Hepatitis B immunoglobulin prophylaxis for hepatitis B infection in liver transplantation: a 30-year experience.

BACKGROUND

Donors positive for hepatitis B core antibody (HBcAb) are an important source of organs in hepatitis B virus (HBV) endemic areas despite the risk of occult infection. We analyzed the long-term outcomes of hepatitis B immunoglobulin in HBV prevention following liver transplantation (LT) using HBcAb-positive grafts.

METHODS

The prospectively collected data from 2,201 recipients at Seoul National University Hospital (SNUH) and Seoul National University Boramae Medical Center between 1988 and 2018 were retrospectively reviewed. A total of 1,458 patients were enrolled. Of the 1,458, 478 (32.8%) grafts were core-positive, 152 (10.4%) of which belonged to HBV surface antigen-negative recipients. During the anhepatic phase, hepatitis B immunoglobulin 4,000 IU was administered intravenously and daily until postoperative day 3.

RESULTS

The 152 patients with hepatitis B surface antigen-negative received HBcAb-positive graft. HBV developed in 21 (13.8%) of these recipients. HBV occurred in 1, 11, 0, and 9 of the 4 HBcAb- and hepatitis b surface antibody (anti-HB)-negative, 49 HBcAb-negative and anti-HB-positive, 1 HBcAb-positive and anti-HB-negative, and 98 HBcAb- and anti-HB-positive recipients, respectively.
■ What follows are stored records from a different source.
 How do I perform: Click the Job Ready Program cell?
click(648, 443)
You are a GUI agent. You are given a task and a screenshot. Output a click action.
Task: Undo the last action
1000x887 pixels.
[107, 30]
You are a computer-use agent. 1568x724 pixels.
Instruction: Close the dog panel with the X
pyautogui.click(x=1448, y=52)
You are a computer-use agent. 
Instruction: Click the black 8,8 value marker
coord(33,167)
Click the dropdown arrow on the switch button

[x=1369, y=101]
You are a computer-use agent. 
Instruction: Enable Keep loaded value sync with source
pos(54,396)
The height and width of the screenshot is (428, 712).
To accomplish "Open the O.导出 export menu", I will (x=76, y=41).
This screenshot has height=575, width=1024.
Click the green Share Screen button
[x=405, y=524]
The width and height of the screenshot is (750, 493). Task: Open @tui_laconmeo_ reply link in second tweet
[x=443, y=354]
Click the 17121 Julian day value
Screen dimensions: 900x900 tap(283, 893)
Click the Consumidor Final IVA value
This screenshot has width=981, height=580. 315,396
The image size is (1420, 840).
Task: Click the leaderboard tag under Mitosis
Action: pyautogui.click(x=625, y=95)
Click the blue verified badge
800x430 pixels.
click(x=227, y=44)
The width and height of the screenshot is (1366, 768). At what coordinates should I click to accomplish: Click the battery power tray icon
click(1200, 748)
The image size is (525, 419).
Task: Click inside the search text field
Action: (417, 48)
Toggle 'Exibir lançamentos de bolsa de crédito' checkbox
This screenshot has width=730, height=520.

Patients with higher Model for End-stage Liver Disease (MELD) score (23.8±8.7 19.5±9.2) or HBcAb-negative recipients (22.6% 9.1%) had a higher risk of infection. The median follow-up and serum HBV surface antigen-positivity detection time was 69 and 18 months, respectively. The median HBV surface antibody titer was 65.0 IU/L at infection. Nineteen patients of 21 were treated with nucleoside analogs (NAs), and seven of 19 achieved seroconversion. No patient died of HBV infection.

CONCLUSIONS

With close monitoring of viral serum markers and appropriate initiation of NAs, HBV infection can be prevented and treated appropriately with the hepatitis B immunoglobulin monoprophylaxis protocol.